Wayside Elementary School addition alarms some over the Glen’s future

Peace and quiet of the rustic area should be protected, some say

E-mail this article \ Print this article


Some Potomac residents are concerned that a proposed addition to Wayside Elementary School will bring more noise and traffic to what they consider one of the most peaceful areas of Montgomery County — the Glen.

At a Planning Board hearing on Thursday, Commissioner Jean B. Cryor and West Montgomery County Citizens Association environmental chairwoman and president-elect Ginny Barnes both expressed concern with the addition. They said that bringing more children and noisy buses to the area is destroying the peacefulness and beauty of the Glen.

The Glen is a rustic area of Potomac that forms a narrow stream corridor, much of which is in the Watts Branch Stream Valley Park. It is unofficially bounded by Falls Road and South Glen Road; Glen Road and Beekman Place; Glen Road and Piney Meetinghouse Road; and Glen Mill Road and Red Barn Lane.

Wayside’s addition has been proposed by Montgomery County Public Schools because of an expanding student population at the school, which is located on Glen Road.

The 18,351-square-foot addition will include 10 classrooms, space for full-day kindergarten, a computer laboratory, and vocal and instrumental practice and performance areas with storage space. Expanded on-site parking and a vehicle drop-off lane will also be added.

The school is supposed to have no more than 491 students but is currently operating over its capacity at 604 students. After the addition, it will accommodate 675 students.

On Thursday, the Planning Board heard the mandatory referral for the project, which is a mechanism by which public projects come in front of the board. The board plays an advisory role for public projects and hears comments as a way to get them on the public record.

Officials with MCPS hope construction on the $6.8 million project will begin in less than one month.
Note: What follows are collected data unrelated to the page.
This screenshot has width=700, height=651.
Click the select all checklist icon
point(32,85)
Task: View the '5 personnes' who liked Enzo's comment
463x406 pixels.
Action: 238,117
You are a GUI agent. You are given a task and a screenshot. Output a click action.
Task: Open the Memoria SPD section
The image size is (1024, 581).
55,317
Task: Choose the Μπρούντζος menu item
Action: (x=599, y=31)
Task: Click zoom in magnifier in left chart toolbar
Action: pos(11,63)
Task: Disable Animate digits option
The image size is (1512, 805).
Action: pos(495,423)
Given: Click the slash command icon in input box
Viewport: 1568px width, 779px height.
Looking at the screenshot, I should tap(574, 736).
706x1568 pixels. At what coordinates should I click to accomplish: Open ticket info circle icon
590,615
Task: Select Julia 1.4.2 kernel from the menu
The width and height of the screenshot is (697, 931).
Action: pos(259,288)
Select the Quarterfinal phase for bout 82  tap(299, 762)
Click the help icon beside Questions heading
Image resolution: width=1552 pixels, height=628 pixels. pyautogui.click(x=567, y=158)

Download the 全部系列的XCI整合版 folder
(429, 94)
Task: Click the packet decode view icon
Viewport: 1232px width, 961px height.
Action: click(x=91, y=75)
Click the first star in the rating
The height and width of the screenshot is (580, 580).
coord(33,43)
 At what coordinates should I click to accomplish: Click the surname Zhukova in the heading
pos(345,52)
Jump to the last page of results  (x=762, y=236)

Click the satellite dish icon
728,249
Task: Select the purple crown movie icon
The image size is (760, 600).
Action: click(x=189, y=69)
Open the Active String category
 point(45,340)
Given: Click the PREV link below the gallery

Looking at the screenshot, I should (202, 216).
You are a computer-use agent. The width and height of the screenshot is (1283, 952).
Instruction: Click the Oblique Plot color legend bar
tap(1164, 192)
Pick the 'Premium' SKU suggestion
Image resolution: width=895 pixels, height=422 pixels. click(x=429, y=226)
It should be completed before the start of the 2008-09 school year.

Barnes said that the addition to the school will increase traffic and safety issues on the narrow roads and the one lane bridge in the Glen.

‘‘This expansion solidifies the ongoing pressures regarding traffic and safety in the Glen,” she said. ‘‘It actually creates conditions that will put increasing pressure on a treasured historic and natural resource – Potomac’s historic Glen.”

Also, she said the site does not meet green standards and it doesn’t include enough new trees. It is exempt from the Forest Conservation Law.

Cryor, a Potomac resident, also said the addition would have a negative effect but she said she believes that it will still be built.

‘‘Not one person I know wants to destroy the Glen; it’s the only peaceful, beautiful place that we have in this part of the county,” Cryor said. ‘‘I wish I could sit here and say no you [MCPS] have to build another school but I know you’re not going to do that.”

Commissioner Gene Lynch said that in the future, the school system should look for another way to accommodate the area’s growth.